__Dataset entries__.
-----
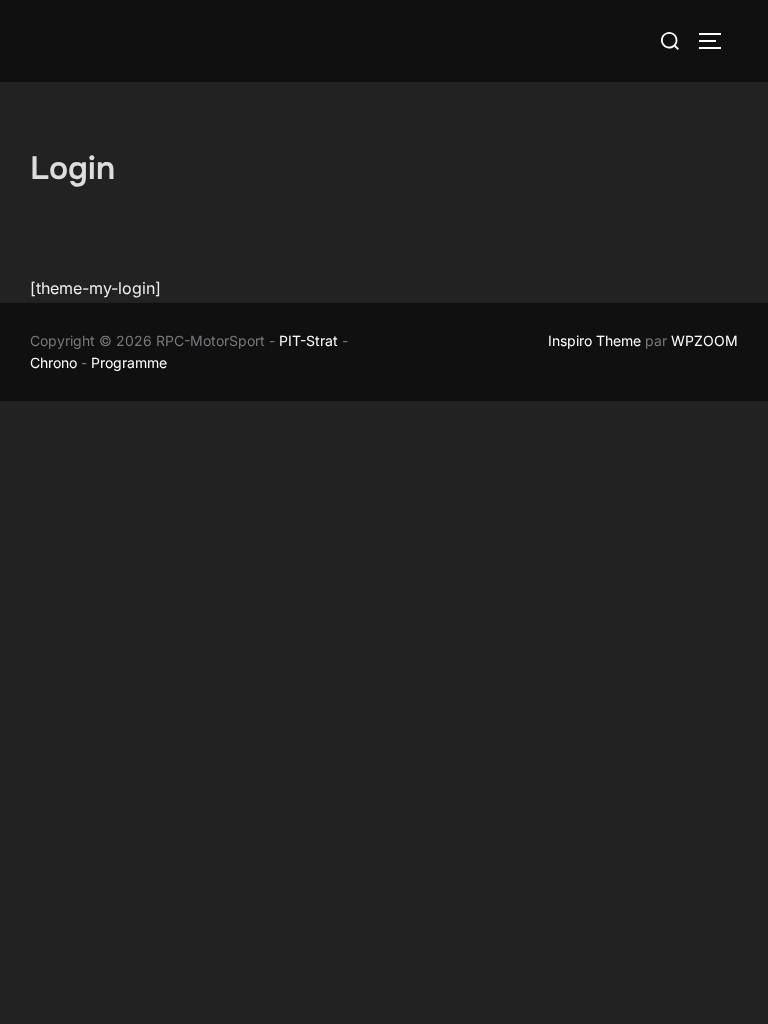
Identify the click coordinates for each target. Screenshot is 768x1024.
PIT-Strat (308, 340)
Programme (131, 362)
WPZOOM (704, 340)
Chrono (53, 362)
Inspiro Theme (594, 340)
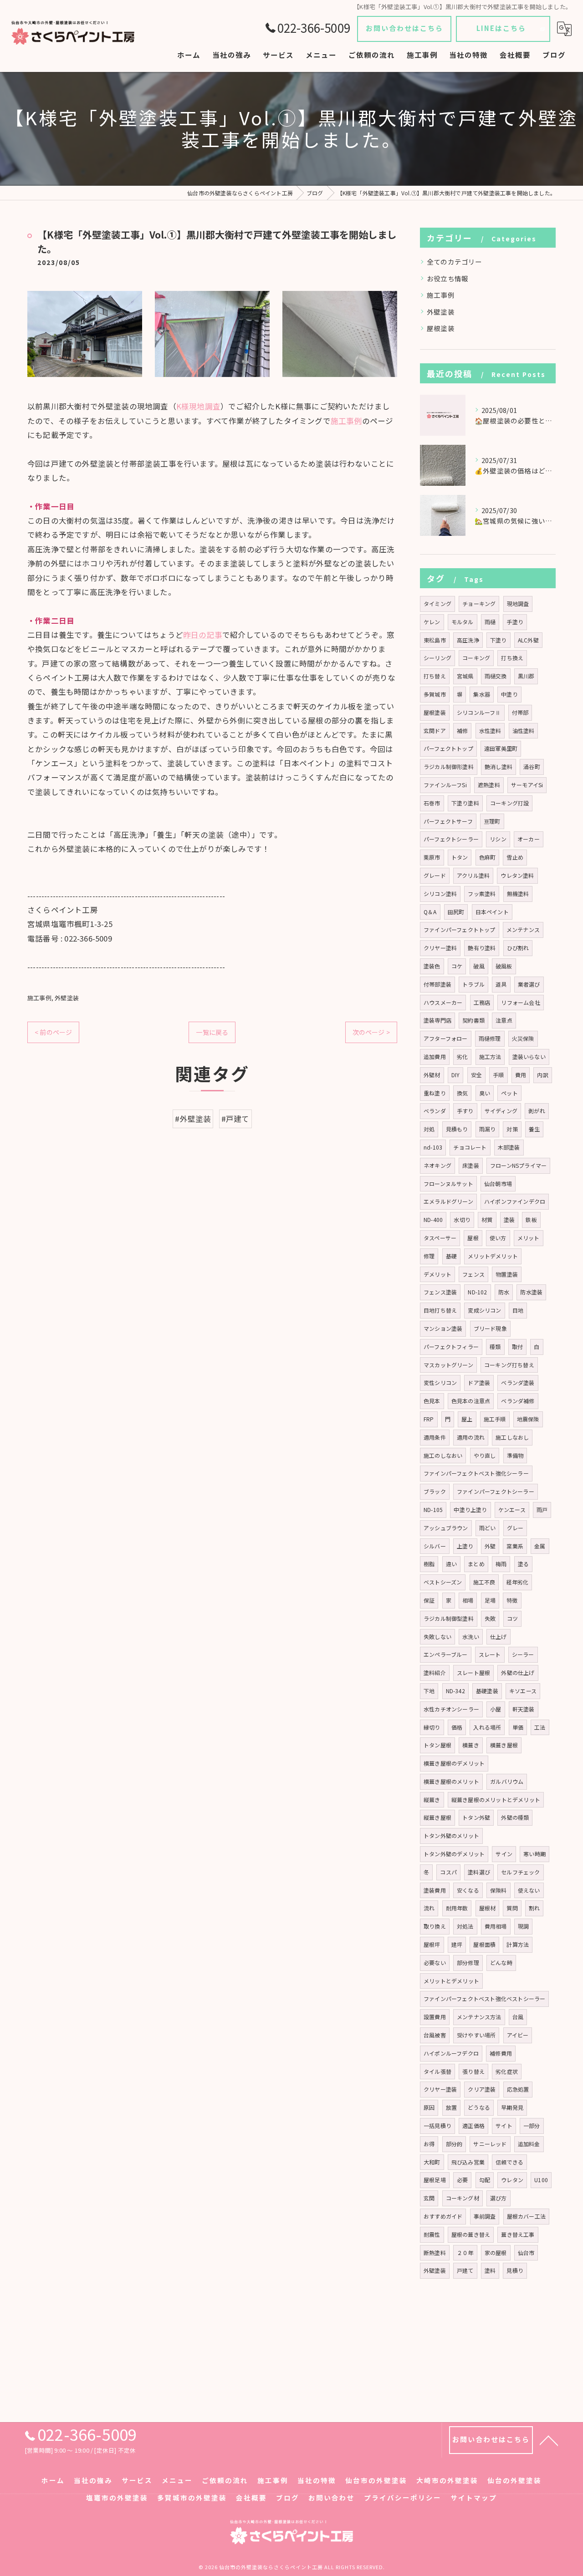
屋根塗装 (441, 328)
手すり (465, 1111)
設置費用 (435, 2017)
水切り (462, 1219)
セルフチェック (520, 1872)
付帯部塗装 (437, 984)
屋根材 (487, 1908)
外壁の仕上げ (517, 1672)
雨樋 (490, 622)
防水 (503, 1292)
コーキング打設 (509, 803)
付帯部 (520, 712)
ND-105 (433, 1509)
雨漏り (487, 1129)
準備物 (515, 1455)
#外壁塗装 (193, 1118)
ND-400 (433, 1219)
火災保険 (523, 1038)
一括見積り (437, 2125)
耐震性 (432, 2234)
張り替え (473, 2071)
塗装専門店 (437, 1020)
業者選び (529, 984)
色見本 (432, 1401)
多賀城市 (435, 694)
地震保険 (528, 1419)
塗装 (509, 1219)
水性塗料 (490, 730)
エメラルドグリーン (448, 1201)
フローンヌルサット (448, 1183)
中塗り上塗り (470, 1509)
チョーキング (479, 603)
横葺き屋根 (504, 1745)
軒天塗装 (523, 1709)
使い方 (498, 1238)
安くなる (468, 1890)
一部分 (531, 2125)
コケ (456, 966)
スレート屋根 (473, 1672)
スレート (490, 1654)
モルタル (462, 622)
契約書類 (473, 1020)
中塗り (509, 694)
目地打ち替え (440, 1310)
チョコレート (469, 1147)
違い (451, 1564)
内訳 (542, 1075)
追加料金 (529, 2144)
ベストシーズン (443, 1582)
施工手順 (495, 1419)
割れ (534, 1908)
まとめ (476, 1564)
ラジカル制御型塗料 (449, 1618)
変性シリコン (440, 1382)
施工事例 (346, 420)
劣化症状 (507, 2071)
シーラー (523, 1654)
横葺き (470, 1745)
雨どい (487, 1528)
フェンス (473, 1274)
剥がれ (536, 1111)
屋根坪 (432, 1944)
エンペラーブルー (446, 1654)
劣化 (462, 1056)
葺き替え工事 (517, 2234)
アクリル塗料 (473, 875)
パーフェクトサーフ (448, 821)
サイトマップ (473, 2497)
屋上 (466, 1419)
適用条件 (435, 1437)
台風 (517, 2017)
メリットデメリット (493, 1256)
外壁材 (432, 1075)
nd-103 (433, 1147)
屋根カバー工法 (526, 2216)
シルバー (435, 1546)
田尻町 (456, 912)
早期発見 (512, 2107)
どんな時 (501, 1962)
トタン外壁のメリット (451, 1835)
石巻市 (432, 803)
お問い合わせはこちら (404, 28)
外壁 (490, 1546)
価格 (456, 1727)
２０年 (465, 2252)
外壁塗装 (67, 997)
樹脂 (429, 1564)
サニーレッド (489, 2144)
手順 (498, 1075)
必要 (462, 2180)
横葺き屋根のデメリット (454, 1763)
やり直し (485, 1455)
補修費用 (501, 2053)
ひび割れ (518, 948)
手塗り (514, 622)
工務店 (482, 1002)
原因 (429, 2107)
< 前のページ (53, 1032)
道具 (501, 984)
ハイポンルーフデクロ (451, 2053)
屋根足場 (435, 2180)
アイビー (518, 2035)
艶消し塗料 (498, 766)
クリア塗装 (482, 2089)
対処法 (465, 1926)
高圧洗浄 (468, 640)
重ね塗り (435, 1093)
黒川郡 (526, 676)
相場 (467, 1600)
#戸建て (235, 1118)
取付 (517, 1346)
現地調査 (518, 603)
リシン (498, 839)
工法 (539, 1727)
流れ (429, 1908)
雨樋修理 (490, 1038)
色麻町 (487, 857)
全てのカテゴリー (454, 261)
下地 (429, 1691)
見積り (514, 2270)
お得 (429, 2144)
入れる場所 (487, 1727)
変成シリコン (484, 1310)
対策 (511, 1129)
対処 (429, 1129)
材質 (486, 1219)
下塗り (498, 640)
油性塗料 (523, 730)
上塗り (465, 1546)
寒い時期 (534, 1854)
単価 (517, 1727)
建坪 (456, 1944)
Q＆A (430, 912)
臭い (484, 1093)
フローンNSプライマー (518, 1165)
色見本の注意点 (470, 1401)
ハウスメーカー (443, 1002)
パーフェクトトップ (448, 748)
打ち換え (512, 658)
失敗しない (437, 1636)
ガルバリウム (506, 1781)
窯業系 (514, 1546)
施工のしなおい (443, 1455)
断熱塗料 (435, 2252)
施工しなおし (512, 1437)
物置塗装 (507, 1274)
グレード (435, 875)
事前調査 (485, 2216)
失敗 (490, 1618)
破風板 (504, 966)
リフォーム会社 (520, 1002)
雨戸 (542, 1509)
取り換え (435, 1926)
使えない (529, 1890)
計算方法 (517, 1944)
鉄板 (531, 1219)
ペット (509, 1093)
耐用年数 (457, 1908)
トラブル (473, 984)
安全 (476, 1075)
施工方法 (490, 1056)
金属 (539, 1546)
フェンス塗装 (440, 1292)
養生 (534, 1129)
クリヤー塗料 (440, 948)
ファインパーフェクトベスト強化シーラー (476, 1473)
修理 (429, 1256)
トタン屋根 (437, 1745)
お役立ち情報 (447, 278)
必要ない (435, 1962)
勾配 (484, 2180)
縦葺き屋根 (437, 1817)
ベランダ (435, 1111)
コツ (512, 1618)
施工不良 (484, 1582)
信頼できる (509, 2162)
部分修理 (468, 1962)
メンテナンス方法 (479, 2017)
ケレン (432, 622)
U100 (541, 2180)
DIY (455, 1075)
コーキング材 (462, 2198)
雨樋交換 (496, 676)
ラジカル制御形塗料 (449, 766)
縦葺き (432, 1799)
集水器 (481, 694)
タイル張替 (437, 2071)
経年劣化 (517, 1582)
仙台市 (526, 2252)
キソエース (523, 1691)
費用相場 (496, 1926)
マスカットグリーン (448, 1365)
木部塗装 (509, 1147)
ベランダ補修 (517, 1401)
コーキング (476, 658)
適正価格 (473, 2125)
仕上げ (498, 1636)
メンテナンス (523, 929)
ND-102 (477, 1292)
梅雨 (501, 1564)
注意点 (504, 1020)
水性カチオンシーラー (451, 1709)
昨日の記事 (202, 634)
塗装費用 (435, 1890)
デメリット (437, 1274)
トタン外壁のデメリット (454, 1854)
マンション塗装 (443, 1328)
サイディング (501, 1111)
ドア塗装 (479, 1382)
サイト (504, 2125)
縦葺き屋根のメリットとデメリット (495, 1799)
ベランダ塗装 (517, 1382)
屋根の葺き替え (470, 2234)
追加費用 (435, 1056)
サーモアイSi (527, 785)
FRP (429, 1419)
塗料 (490, 2270)
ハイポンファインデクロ (514, 1201)
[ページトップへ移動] (549, 2440)
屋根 (472, 1238)
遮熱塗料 (489, 785)
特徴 (511, 1600)
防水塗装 (531, 1292)
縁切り (432, 1727)
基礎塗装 (487, 1691)
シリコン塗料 (440, 893)
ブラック (435, 1491)
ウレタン (512, 2180)
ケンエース (512, 1509)
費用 (520, 1075)
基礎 (451, 1256)
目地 (517, 1310)
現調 (523, 1926)
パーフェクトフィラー (451, 1346)
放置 (451, 2107)
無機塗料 (518, 893)
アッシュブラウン (446, 1528)
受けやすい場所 (476, 2035)
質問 (511, 1908)
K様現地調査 (198, 406)
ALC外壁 (528, 640)
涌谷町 (531, 766)
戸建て (465, 2270)
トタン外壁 (476, 1817)
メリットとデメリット (451, 1981)
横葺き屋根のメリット (451, 1781)
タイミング (437, 603)
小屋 (495, 1709)
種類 (495, 1346)
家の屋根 (496, 2252)
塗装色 (432, 966)
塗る (523, 1564)
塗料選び (479, 1872)
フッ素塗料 (482, 893)
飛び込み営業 (468, 2162)
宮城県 (465, 676)
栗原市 (432, 857)
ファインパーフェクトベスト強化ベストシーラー (484, 1998)
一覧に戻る (212, 1032)
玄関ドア (435, 730)
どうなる (479, 2107)
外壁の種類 (515, 1817)
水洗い (470, 1636)
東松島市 (435, 640)
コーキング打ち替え (509, 1365)
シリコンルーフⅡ (479, 712)
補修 (462, 730)
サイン (504, 1854)
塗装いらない (529, 1056)
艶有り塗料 (482, 948)
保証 (429, 1600)
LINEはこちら (501, 28)
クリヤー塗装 (440, 2089)
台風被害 (435, 2035)
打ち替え (435, 676)
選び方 (498, 2198)
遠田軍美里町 (500, 748)
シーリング (437, 658)
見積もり (457, 1129)
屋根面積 (484, 1944)
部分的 (454, 2144)
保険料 (498, 1890)
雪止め (514, 857)
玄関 (429, 2198)
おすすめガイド (443, 2216)
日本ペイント (492, 912)
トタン (459, 857)
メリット (528, 1238)
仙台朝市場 (498, 1183)
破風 (478, 966)
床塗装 (470, 1165)
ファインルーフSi (445, 785)
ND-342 (455, 1691)
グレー (515, 1528)
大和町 (432, 2162)
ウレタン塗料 (517, 875)
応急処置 (518, 2089)
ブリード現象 (490, 1328)
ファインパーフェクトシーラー (495, 1491)
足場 (490, 1600)
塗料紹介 (435, 1672)
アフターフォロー (446, 1038)
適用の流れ (471, 1437)
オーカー (528, 839)
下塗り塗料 (465, 803)
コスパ (448, 1872)
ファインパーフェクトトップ (460, 929)
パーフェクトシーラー (451, 839)
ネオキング (437, 1165)
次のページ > (371, 1032)
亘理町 (492, 821)
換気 (462, 1093)
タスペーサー (440, 1238)
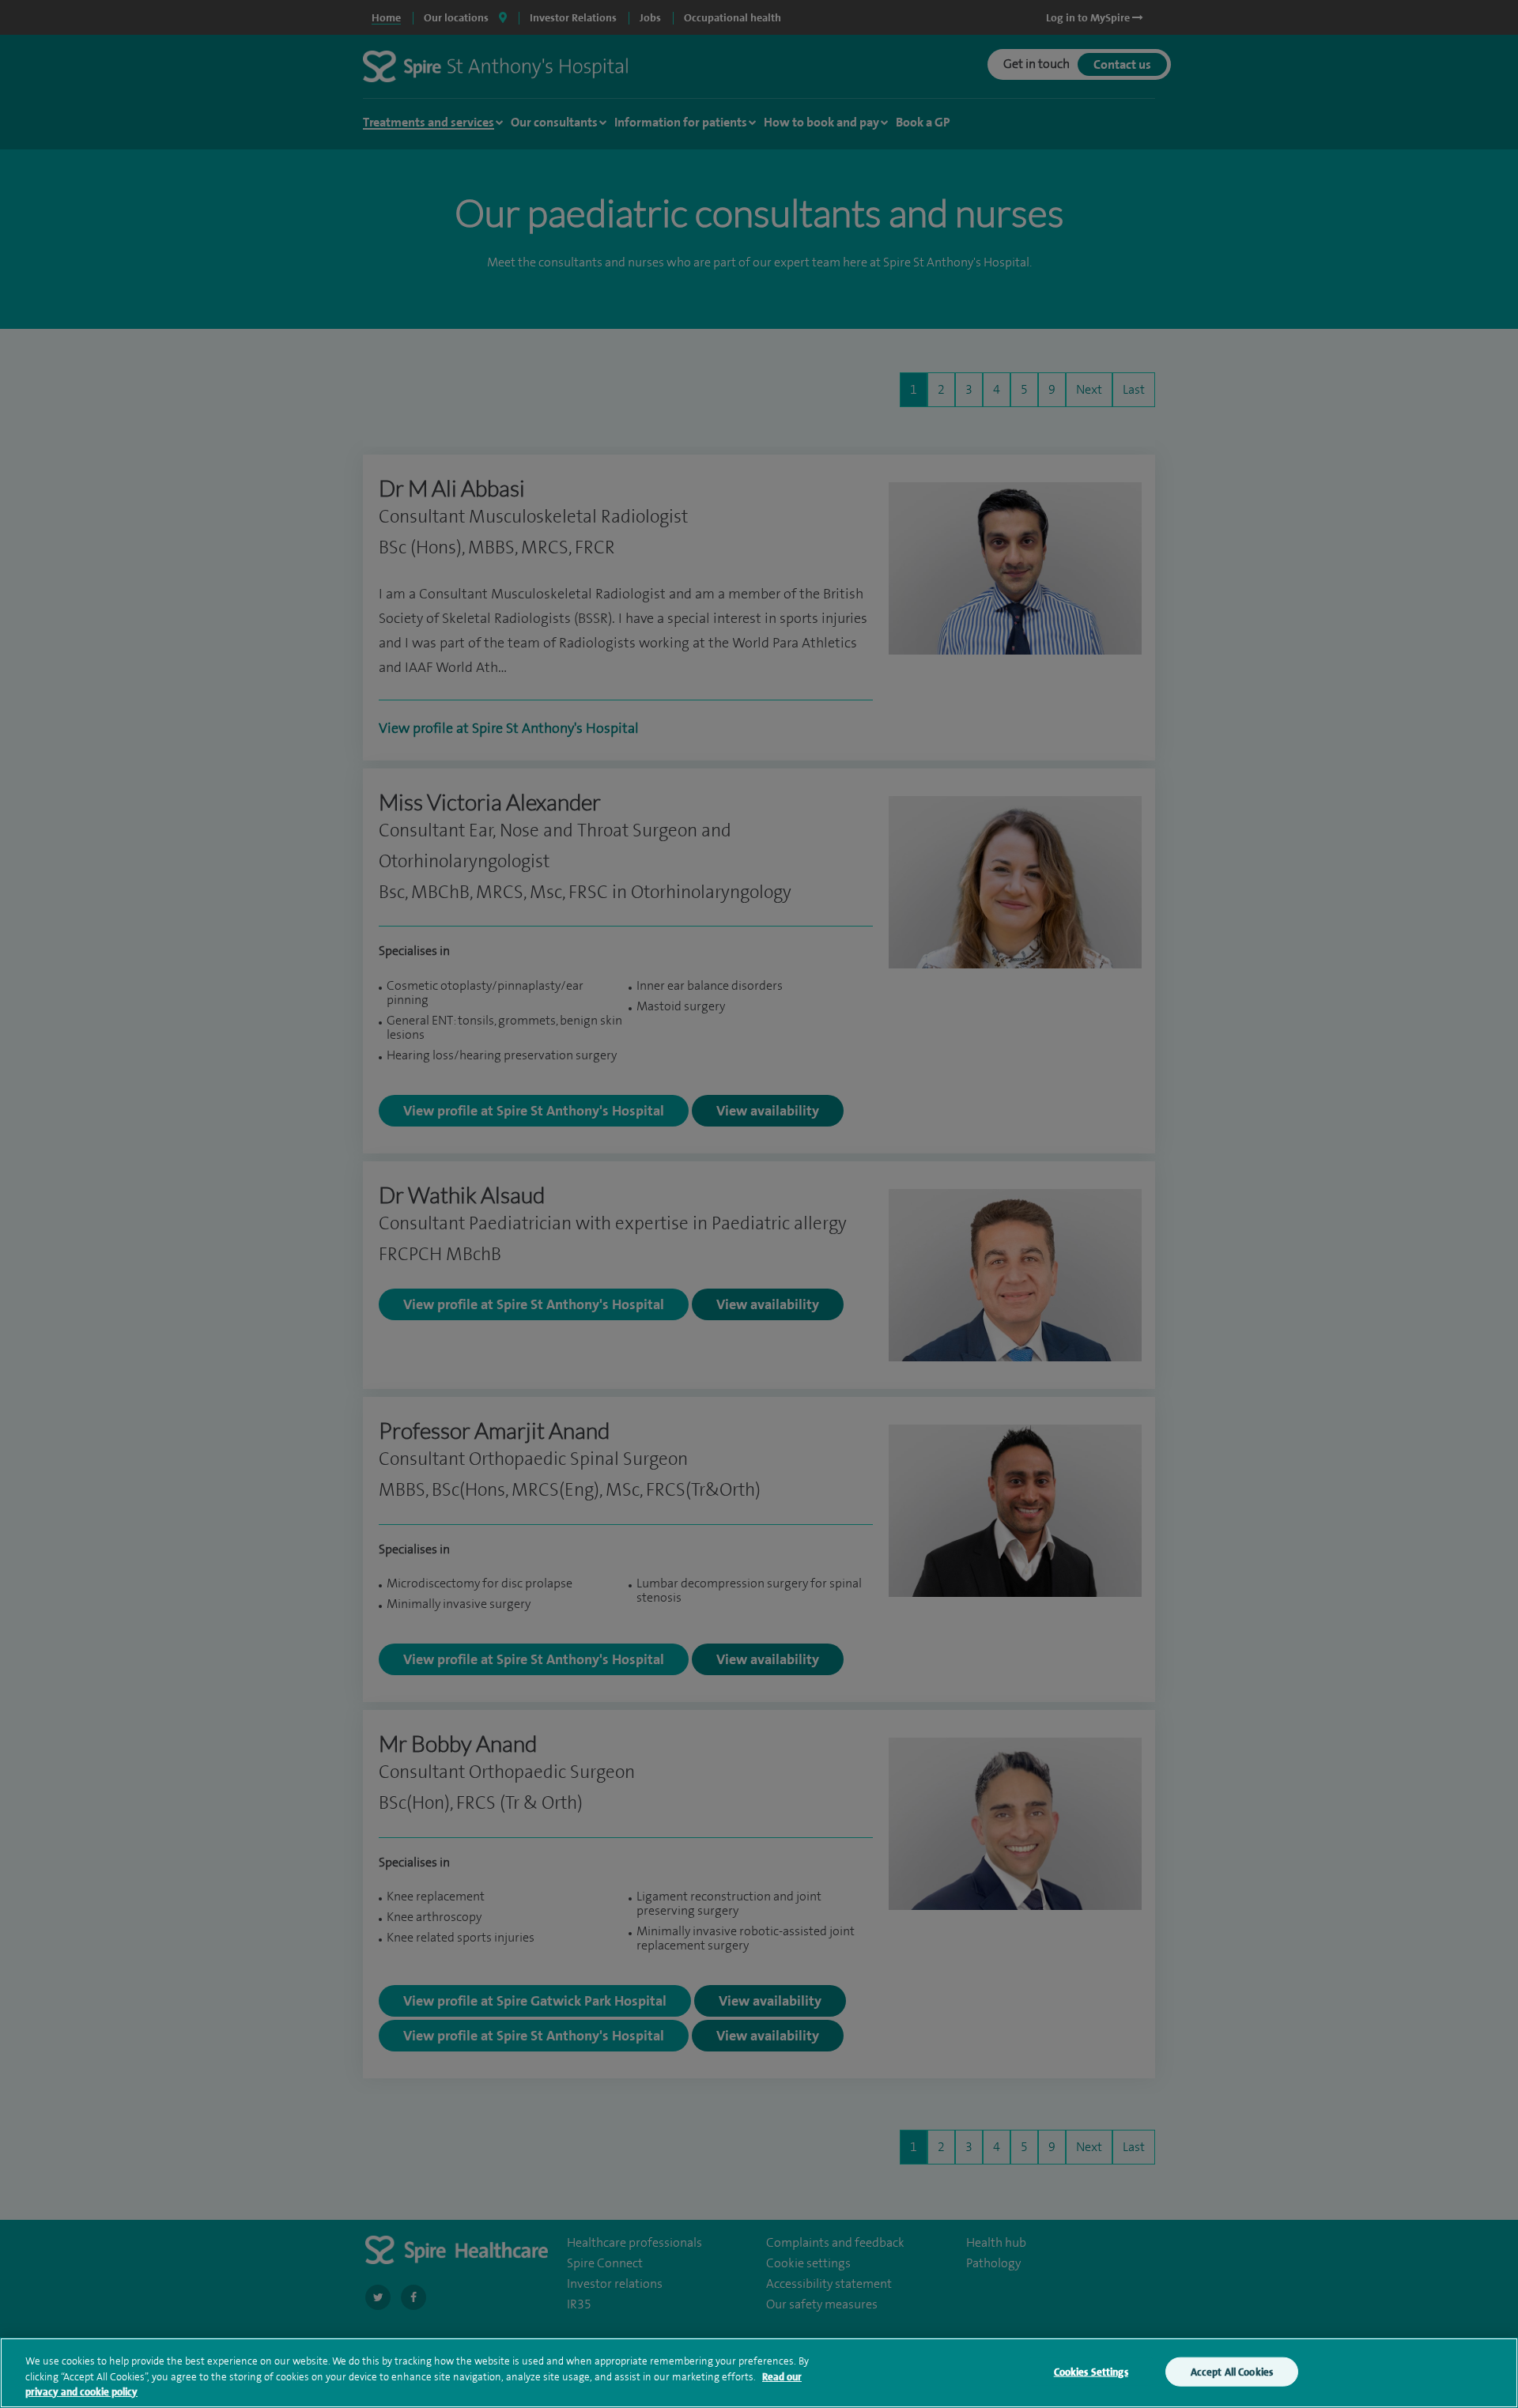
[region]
-----
__Action item__. Look through the material above and print exactly the lines from the one containing "耐用年数 (457, 1908)" to the one containing "クリヤー塗装 (440, 2089)", both included, and nothing more.

__Task response__.
耐用年数 (457, 1908)
トラブル (473, 984)
安全 (476, 1075)
施工方法 (490, 1056)
金属 (539, 1546)
フェンス塗装 (440, 1292)
養生 (534, 1129)
クリヤー塗料 (440, 948)
ファインパーフェクトベスト強化シーラー (476, 1473)
修理 (429, 1256)
トタン屋根 (437, 1745)
お役立ち情報 (447, 278)
必要ない (435, 1962)
勾配 (484, 2180)
縦葺き屋根 (437, 1817)
ベランダ (435, 1111)
コツ (512, 1618)
施工不良 (484, 1582)
信頼できる (509, 2162)
部分修理 (468, 1962)
メンテナンス方法 (479, 2017)
ケレン (432, 622)
U100 (541, 2180)
DIY (455, 1075)
コーキング材 (462, 2198)
雨樋交換 (496, 676)
ラジカル制御形塗料 (449, 766)
縦葺き (432, 1799)
集水器 (481, 694)
タイル張替 (437, 2071)
経年劣化 (517, 1582)
仙台市 (526, 2252)
キソエース (523, 1691)
費用相場 (496, 1926)
マスカットグリーン (448, 1365)
木部塗装 (509, 1147)
ベランダ補修 (517, 1401)
コーキング (476, 658)
適正価格 (473, 2125)
仕上げ (498, 1636)
メンテナンス (523, 929)
ND-102 (477, 1292)
梅雨 (501, 1564)
注意点 (504, 1020)
水性カチオンシーラー (451, 1709)
昨日の記事 (202, 634)
塗装費用 (435, 1890)
デメリット (437, 1274)
トタン外壁のデメリット (454, 1854)
マンション塗装 (443, 1328)
サイディング (501, 1111)
ドア塗装 (479, 1382)
サイト (504, 2125)
縦葺き屋根のメリットとデメリット (495, 1799)
ベランダ塗装 (517, 1382)
屋根の葺き替え (470, 2234)
追加費用 (435, 1056)
サーモアイSi (527, 785)
FRP (429, 1419)
塗料 (490, 2270)
ハイポンファインデクロ (514, 1201)
[ページトップへ移動] (549, 2440)
屋根 (472, 1238)
遮熱塗料 (489, 785)
特徴 (511, 1600)
防水塗装 (531, 1292)
縁切り (432, 1727)
基礎塗装 (487, 1691)
シリコン塗料 (440, 893)
ブラック (435, 1491)
ウレタン (512, 2180)
ケンエース (512, 1509)
費用 (520, 1075)
基礎 (451, 1256)
目地 (517, 1310)
現調 (523, 1926)
パーフェクトフィラー (451, 1346)
放置 (451, 2107)
無機塗料 (518, 893)
アッシュブラウン (446, 1528)
受けやすい場所 (476, 2035)
質問 (511, 1908)
K様現地調査 (198, 406)
ALC外壁 (528, 640)
涌谷町 (531, 766)
戸建て (465, 2270)
トタン外壁 (476, 1817)
メリットとデメリット (451, 1981)
横葺き屋根のメリット (451, 1781)
タイミング (437, 603)
小屋 (495, 1709)
種類 (495, 1346)
家の屋根 (496, 2252)
塗装色 (432, 966)
塗る (523, 1564)
塗料選び (479, 1872)
フッ素塗料 (482, 893)
飛び込み営業 (468, 2162)
宮城県 (465, 676)
栗原市 (432, 857)
ファインパーフェクトベスト強化ベストシーラー (484, 1998)
一覧に戻る (212, 1032)
玄関ドア (435, 730)
どうなる (479, 2107)
外壁の種類 (515, 1817)
水洗い (470, 1636)
東松島市 (435, 640)
コーキング打ち替え (509, 1365)
シリコンルーフⅡ (479, 712)
補修 (462, 730)
サイン (504, 1854)
塗装いらない (529, 1056)
艶有り塗料 (482, 948)
保証 (429, 1600)
LINEはこちら (501, 28)
クリヤー塗装 (440, 2089)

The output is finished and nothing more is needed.